GC behavior and Allocators
Chris Cain via Digitalmars-d
digitalmars-d at puremagic.com
Fri Jul 4 07:47:10 PDT 2014
On Friday, 4 July 2014 at 10:36:03 UTC, safety0ff wrote:
> I just thought a little more about this and you will always
> have a race.
>
> Consider this code:
> auto a = malloc(aSize);
> GC.addRange(a, aSize);
> auto b = realloc(a, aSize * 2);
>
> If realloc moves the data (a != b) and the GC runs before you
> can fix up the ranges you can have invalid access during
> collection.
http://dlang.org/phobos/core_memory.html#.GC.enable
If GC.enable and GC.disable truly disallowed GC running (or
alternative `GC.hard_disable`/`GC.hard_enable` existed that
guaranteed such) then you could use that to make sure that the GC
didn't collect in the middle of a pair of those calls.
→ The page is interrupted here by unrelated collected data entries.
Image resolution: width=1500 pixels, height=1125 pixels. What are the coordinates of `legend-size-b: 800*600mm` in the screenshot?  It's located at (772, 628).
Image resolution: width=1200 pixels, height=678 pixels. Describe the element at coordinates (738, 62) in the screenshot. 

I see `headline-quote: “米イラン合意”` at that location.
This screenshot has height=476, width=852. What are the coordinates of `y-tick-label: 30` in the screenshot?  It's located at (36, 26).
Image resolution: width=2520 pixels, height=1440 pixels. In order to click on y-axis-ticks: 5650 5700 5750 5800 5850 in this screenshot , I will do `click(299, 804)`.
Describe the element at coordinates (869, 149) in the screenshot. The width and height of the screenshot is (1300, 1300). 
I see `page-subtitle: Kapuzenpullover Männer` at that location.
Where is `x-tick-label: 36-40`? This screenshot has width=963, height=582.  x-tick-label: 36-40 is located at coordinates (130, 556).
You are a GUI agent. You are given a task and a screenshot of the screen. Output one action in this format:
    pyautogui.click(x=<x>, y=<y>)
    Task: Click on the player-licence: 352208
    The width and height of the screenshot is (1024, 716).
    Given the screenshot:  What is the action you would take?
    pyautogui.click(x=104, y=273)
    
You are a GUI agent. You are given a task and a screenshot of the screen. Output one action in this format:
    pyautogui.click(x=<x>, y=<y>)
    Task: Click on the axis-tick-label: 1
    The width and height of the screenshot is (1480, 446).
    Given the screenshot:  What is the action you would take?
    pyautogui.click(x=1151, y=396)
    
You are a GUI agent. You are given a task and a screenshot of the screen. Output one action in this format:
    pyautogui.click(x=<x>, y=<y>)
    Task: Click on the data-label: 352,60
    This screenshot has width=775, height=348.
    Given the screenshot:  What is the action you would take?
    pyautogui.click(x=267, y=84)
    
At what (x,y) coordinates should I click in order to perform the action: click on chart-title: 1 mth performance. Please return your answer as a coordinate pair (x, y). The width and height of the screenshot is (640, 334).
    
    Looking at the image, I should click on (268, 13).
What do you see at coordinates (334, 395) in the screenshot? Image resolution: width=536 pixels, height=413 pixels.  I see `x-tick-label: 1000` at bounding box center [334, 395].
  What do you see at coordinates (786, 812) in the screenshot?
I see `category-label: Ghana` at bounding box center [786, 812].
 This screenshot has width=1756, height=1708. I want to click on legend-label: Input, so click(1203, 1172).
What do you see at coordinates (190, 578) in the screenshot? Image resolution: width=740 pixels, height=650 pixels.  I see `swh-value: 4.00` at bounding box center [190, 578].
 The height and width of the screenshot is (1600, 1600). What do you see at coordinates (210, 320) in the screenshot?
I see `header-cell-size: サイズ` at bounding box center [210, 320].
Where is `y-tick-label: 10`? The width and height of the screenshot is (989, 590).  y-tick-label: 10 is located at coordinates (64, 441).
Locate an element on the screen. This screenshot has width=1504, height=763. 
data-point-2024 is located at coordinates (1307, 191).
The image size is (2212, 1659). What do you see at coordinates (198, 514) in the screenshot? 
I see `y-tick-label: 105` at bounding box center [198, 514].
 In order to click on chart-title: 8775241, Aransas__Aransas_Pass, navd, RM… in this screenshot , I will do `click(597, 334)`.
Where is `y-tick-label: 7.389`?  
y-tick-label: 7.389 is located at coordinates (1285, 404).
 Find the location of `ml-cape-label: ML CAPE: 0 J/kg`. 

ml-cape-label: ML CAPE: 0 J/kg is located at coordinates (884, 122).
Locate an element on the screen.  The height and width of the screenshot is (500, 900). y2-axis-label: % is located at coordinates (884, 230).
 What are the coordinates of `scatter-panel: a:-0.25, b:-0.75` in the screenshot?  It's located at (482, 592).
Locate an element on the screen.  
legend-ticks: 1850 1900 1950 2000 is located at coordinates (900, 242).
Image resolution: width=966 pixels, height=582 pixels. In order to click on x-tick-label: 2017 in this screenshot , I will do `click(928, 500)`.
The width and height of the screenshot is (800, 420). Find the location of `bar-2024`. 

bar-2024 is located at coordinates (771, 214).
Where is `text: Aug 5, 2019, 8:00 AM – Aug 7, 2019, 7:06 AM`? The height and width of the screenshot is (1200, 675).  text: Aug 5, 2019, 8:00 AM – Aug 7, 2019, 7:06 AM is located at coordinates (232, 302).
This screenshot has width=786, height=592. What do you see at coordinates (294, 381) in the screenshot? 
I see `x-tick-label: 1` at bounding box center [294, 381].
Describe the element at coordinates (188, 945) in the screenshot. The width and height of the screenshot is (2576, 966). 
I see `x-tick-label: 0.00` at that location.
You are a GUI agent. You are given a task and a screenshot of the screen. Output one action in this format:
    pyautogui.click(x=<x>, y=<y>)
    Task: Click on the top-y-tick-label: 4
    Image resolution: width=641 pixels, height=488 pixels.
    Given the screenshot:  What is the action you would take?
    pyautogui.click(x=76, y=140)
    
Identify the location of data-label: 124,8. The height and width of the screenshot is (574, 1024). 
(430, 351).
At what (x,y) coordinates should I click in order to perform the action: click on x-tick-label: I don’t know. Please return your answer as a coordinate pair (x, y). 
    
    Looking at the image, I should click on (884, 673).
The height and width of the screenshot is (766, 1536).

On Friday, 4 July 2014 at 11:54:07 UTC, Kagamin wrote:
> If you reallocate doubling the size, it's likely such reallocs
> always move, so they should be equivalent to malloc+free, so
> your code can be
>
> mem2 = alloc(sz*2);
> mem2[] = mem1[];
> addRange(mem2);
> removeRange(mem1);
> free(mem1);
>
> if not, you need to lock the GC so that it won't interfere
> during realloc.
Is there a way to lock the GC currently?